Rückblick: Söring wird wegen Mordes an den Eltern seiner damaligen Freundin Elizabeth Haysom 1985 zu zweimal lebenslänglich verurteilt. Nach seiner Festnahme legte der damals 19-Jährige ein Geständnis ab, widerrief später und erklärte, seine psychisch kranke, drogensüchtige Freundin habe ihre Eltern getötet. Mit seinem Geständnis habe er sie vor der Todesstrafe bewahren wollen. Söring ging irrigerweise davon aus, dass er als Sohn eines Diplomaten Immunität beanspruchen kann. Elizabeth Haysom erklärte, sie habe Söring angestiftet. Sie bekam 90 Jahre Haft und sitzt bis heute ein.

Im Laufe der Jahre häuften sich Berichte über juristisch wie ermittlungstechnisch merkwürdige Umstände, über unterschlagene Beweise, Dutzende Verfahrensfehler, fehlende Zeugen und fehlende Spuren Sörings am Tatort. Chuck Reid, ein ehemaliger Ermittler in dem Fall, hat in der vergangenen Woche im US-Fernsehen von einem ominösen FBI-Profil gesprochen, wonach eine Frau die Täterin gewesen sein müsse.

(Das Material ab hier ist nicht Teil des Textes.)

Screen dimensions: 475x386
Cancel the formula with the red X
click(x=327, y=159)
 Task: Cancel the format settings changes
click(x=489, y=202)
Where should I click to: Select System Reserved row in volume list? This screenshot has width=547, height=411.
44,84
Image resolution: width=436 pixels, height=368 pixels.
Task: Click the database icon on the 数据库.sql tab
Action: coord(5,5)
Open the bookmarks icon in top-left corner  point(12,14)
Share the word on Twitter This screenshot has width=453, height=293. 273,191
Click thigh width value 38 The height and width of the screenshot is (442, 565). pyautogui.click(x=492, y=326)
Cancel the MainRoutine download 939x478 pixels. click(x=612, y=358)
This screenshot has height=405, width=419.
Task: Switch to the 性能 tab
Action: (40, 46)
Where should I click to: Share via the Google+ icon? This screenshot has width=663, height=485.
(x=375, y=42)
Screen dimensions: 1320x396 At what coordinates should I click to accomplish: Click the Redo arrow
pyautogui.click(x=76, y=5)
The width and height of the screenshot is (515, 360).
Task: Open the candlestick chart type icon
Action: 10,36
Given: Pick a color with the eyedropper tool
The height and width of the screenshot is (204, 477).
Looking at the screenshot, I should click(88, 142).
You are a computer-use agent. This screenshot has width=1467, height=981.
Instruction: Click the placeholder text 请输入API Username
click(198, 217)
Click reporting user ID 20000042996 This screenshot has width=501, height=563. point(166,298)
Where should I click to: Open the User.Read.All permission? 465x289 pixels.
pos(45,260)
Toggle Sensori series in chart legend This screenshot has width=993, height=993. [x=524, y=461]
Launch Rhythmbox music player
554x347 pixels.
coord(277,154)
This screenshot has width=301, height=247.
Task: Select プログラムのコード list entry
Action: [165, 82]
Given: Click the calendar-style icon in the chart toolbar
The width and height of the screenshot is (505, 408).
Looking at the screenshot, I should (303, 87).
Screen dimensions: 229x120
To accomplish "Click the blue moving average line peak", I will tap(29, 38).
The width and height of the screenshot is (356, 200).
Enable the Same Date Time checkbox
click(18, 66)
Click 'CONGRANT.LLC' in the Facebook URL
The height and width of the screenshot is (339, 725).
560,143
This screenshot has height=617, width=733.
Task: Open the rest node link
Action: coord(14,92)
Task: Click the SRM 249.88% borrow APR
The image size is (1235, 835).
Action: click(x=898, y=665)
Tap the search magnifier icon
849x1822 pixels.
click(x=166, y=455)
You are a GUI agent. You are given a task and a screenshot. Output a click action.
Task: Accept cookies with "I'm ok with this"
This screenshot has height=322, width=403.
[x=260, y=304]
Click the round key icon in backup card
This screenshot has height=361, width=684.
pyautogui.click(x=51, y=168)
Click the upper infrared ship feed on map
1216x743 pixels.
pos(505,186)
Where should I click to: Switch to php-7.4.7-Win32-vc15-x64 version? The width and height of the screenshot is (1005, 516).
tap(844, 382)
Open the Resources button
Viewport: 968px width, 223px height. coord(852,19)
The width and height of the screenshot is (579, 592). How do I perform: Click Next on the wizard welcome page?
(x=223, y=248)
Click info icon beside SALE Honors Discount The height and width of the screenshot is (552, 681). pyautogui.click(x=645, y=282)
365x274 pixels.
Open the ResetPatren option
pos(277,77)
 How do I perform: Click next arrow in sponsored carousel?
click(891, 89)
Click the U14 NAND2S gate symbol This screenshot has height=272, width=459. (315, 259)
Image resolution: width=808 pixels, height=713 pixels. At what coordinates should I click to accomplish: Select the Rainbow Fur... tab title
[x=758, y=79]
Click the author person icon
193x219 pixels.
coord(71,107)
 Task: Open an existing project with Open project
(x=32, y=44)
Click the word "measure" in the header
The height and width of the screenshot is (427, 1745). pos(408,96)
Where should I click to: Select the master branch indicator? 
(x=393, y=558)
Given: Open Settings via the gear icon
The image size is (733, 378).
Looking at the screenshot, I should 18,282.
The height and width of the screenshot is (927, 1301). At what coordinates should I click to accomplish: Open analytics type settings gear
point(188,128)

Film über den spektakulären Fall kommt in die Kinos

Reid kommt gemeinsam mit anderen hochkarätigen Kriminalexperten in dem Film „Das Versprechen“ von Marcus Vetter und Karin Steinberger vor. Die Dokumentation, die bestechend über die blinden Flecken im Fall Söring berichtet und wie ein eindringliches Plädoyer für die Freilassung des Deutschen wirkt, kommt Ende Oktober in die Kinos. Darin spielt die Hypothese eine Rolle, dass Haysom ihre Eltern Derek (72) und Nancy (55) mithilfe eines inzwischen verstorbenen Drogendealers getötet haben könnte.

Dazu kommt die Wissenschaft. Blutproben vom Tatort in der Nähe von Lynchburg aus dem Jahr 1985, die bereits 2009 in Augenschein genommen wurden, sind jetzt im gerichtsmedizinischen Institut von Virginia erneut abgeglichen und auf DNA getestet worden. Resultat laut Untersuchungsleiterin Shelley Edler: Söring muss (!) als Urheber der Blutspuren definitiv ausgeschlossen werden.

Damit ist der Fall wieder da, wo er am schlechtesten aufgehoben scheint – in der Politik von Virginia, traditionell Kampfgebiet bei amerikanischen Präsidentschaftswahlen. Hier hat es Gouverneur Terry McAuliffe, ein Demokrat, jetzt in der Hand, Sörings Martyrium zu beenden. Sein Vorvorgänger, Tim Kaine, just als Vizepräsidentschaftskandidat Beifahrer von Hillary Clinton im Rennen um das Weiße Haus, hatte Söring bereits 2010 für die Überstellung nach Deutschland freigegeben. Als Bob McDonnell ins Amt kam, ein Law-and-Order-Republikaner, wurde die Entscheidung bei hoch emotionaler Begleitmusik in den Medien (Söring gilt manchen noch immer als „german monster“) sofort zurückgenommen.

Der über eine Korruptionsaffäre gestolperte McDonnell hatte sich die von Chefermittler Ricky Gardner bis heute geprägte Meinung zu eigen gemacht: Söring war’s, basta. Noch heute versuchen Republikaner, Tim Kaine wegen seiner Haltung damals als Sicherheitsrisiko darzustellen.

McAuliffe hat angekündigt, den Fall erneut untersuchen zu lassen. Danach werde entschieden, „was das Beste ist für die Gerechtigkeit“. Anwalt Steve Rosenfield erwartet, dass der Gouverneur die Entscheidung wieder in die Hände des Bewährungs- und Begnadigungsausschusses legen wird, der Söring seit Jahren auflaufen lässt. Wegen der Fülle von ähnlichen Gesuchen, so Rosenfield, werde das Parole Board voraussichtlich nicht vor 2017 an die Sache herangehen. Auch darum nennt Rosenfield den Gemütszustand seines Mandanten nur „vorsichtig hoffnungsvoll“.